# wild camping in France



## pejinty (Aug 15, 2009)

Hi, going down to lake Annecy in July, what are the prospects of any wild camping once we are in France between Calais and Annecy? Thanks.


----------



## Zebedee (Oct 3, 2007)

Hi

What do you mean by wild camping exactly?

If you mean cheap or free there are hundreds of Aires you can choose from. Get the book, "All the Aires in France" from Vicarious Books - it lists most of them! :roll: 

If you mean off site camping, as in stopping almost anywhere, you can do exactly that in France for 24 hours, so long as you do not inconvenience anyone.
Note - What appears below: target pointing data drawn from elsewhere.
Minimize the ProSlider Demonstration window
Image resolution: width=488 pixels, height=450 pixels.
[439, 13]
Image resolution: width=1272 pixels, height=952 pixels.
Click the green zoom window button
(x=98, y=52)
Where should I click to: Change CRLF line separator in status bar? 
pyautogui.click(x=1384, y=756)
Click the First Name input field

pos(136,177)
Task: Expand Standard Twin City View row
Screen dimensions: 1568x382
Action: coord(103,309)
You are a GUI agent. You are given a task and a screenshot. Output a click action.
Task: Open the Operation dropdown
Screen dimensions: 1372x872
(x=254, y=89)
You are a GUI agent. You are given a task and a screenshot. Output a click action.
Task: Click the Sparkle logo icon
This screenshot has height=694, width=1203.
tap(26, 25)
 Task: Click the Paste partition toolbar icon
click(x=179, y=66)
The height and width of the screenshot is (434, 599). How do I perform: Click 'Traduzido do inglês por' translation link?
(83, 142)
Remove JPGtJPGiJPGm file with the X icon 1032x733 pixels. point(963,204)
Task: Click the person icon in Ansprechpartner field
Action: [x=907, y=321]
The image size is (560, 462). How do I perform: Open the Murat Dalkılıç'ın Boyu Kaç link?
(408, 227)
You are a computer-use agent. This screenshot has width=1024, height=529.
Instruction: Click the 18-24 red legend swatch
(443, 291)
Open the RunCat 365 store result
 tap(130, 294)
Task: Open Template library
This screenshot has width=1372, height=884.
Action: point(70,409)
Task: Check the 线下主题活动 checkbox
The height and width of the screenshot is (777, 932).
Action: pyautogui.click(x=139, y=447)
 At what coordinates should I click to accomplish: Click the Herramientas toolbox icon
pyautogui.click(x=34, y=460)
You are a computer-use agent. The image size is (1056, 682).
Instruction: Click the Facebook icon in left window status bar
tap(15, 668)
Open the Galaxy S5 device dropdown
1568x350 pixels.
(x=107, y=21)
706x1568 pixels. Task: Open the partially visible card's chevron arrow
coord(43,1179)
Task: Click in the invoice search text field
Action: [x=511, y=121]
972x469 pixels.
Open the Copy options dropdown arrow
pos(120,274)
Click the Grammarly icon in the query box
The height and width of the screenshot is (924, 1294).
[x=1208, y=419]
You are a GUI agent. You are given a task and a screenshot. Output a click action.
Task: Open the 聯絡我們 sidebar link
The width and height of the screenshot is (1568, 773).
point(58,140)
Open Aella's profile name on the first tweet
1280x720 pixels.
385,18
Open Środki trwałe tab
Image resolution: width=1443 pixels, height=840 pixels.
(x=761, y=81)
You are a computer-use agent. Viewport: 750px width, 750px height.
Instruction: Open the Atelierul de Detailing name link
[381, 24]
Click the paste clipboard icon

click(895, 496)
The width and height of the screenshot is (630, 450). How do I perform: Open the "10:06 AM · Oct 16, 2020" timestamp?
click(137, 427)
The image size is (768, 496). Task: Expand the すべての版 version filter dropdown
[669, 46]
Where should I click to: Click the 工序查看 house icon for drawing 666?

I'm not sure if it is a "law" but it is certainly adhered to by the French, and you are extremely unlikely to be chased off if you are sensible about where you park. :wink: 

If you can find anyone to ask, do that - and you will almost certainly receive permission.  

Hope this helps

Dave


----------



## CaGreg (Mar 28, 2007)

Hi,

Go into small villages and very small towns, ask where you can stay and somebody will tell you.

We wildcamped in Annecy town in April for five nights, but as it was early in the season it was probably easy enough. It was on the east side of the town, facing the lake. The official Aire is very small, likely to be full, and it's on the west side of the town, near the tennis courts. 

I envy you going there, we loved it, especially the old town at night, and the wonderful cycling. 

Ca


----------